- Data rows

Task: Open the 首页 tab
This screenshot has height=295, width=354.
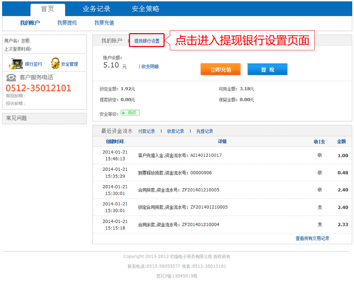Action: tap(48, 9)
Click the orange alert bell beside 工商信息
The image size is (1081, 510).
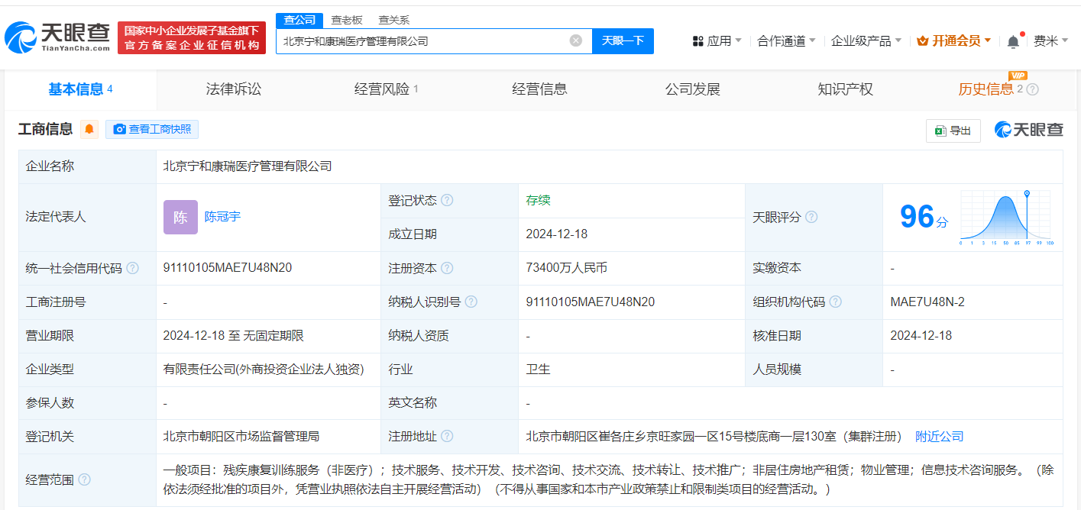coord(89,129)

==

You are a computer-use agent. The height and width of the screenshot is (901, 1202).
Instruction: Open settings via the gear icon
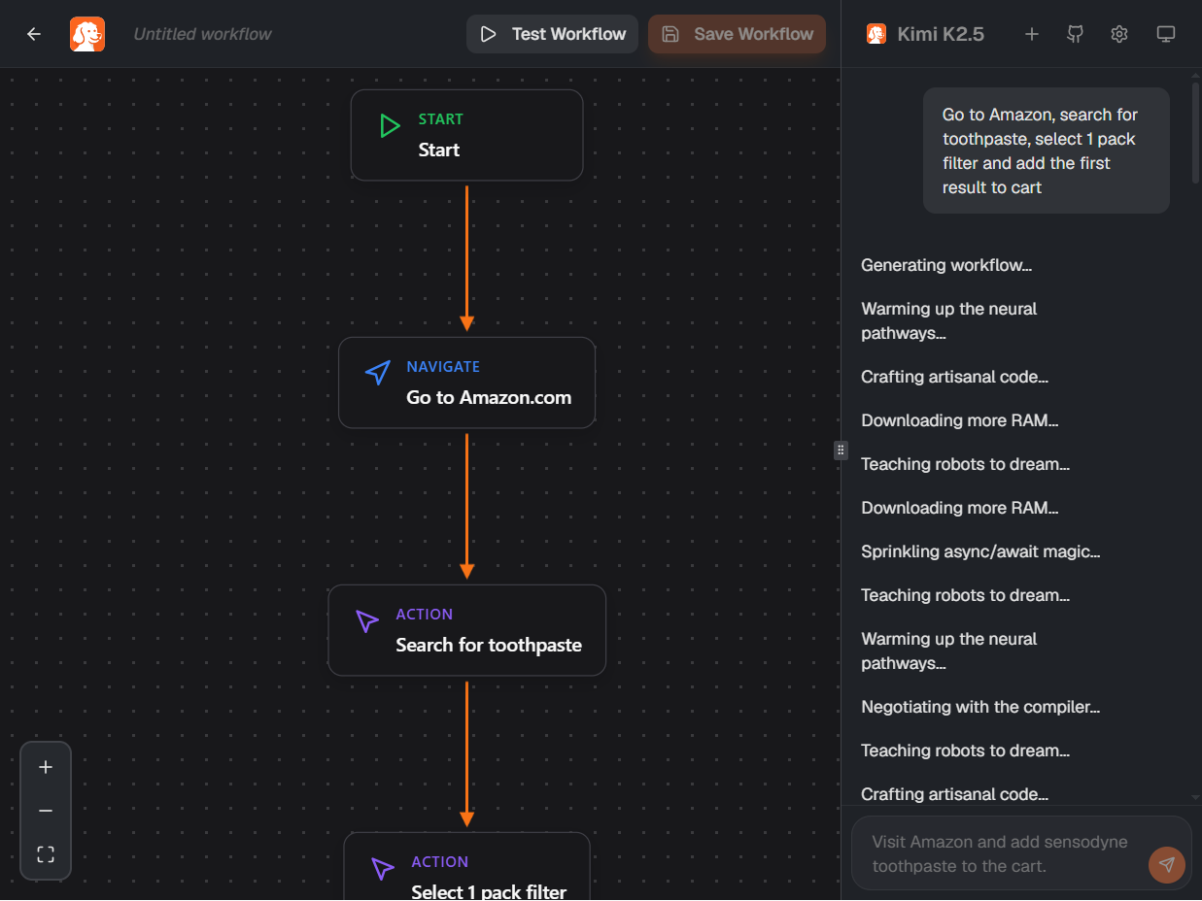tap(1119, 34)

---

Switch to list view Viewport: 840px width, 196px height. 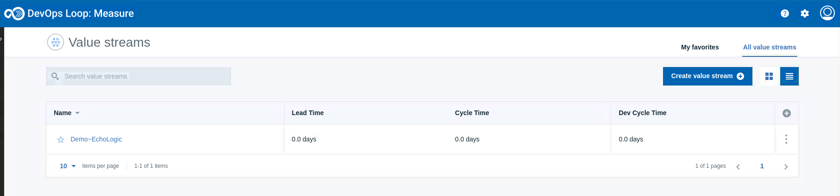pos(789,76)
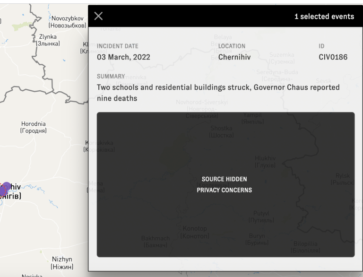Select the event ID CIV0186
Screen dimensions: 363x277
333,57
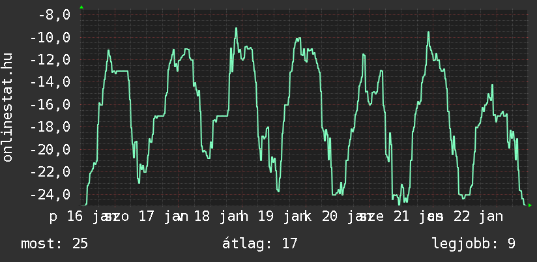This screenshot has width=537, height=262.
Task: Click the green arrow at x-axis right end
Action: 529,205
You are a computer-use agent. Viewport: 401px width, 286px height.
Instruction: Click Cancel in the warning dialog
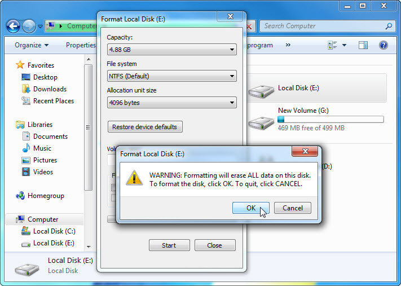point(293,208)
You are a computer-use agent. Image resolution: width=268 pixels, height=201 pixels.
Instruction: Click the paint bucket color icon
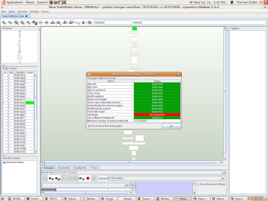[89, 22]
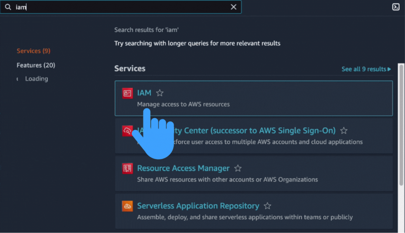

- Exercise
Please pick out each line of the items above that contains the string "computer", and copy those lines out in full. Case counts, so only lines with that exact capitalization qualify.

- Finished exercise
You are a computer-use agent. The height and width of the screenshot is (901, 1202).
You are a computer-use agent. Viewport: 401px width, 286px height.
You are a computer-use agent. Image resolution: width=268 pixels, height=201 pixels.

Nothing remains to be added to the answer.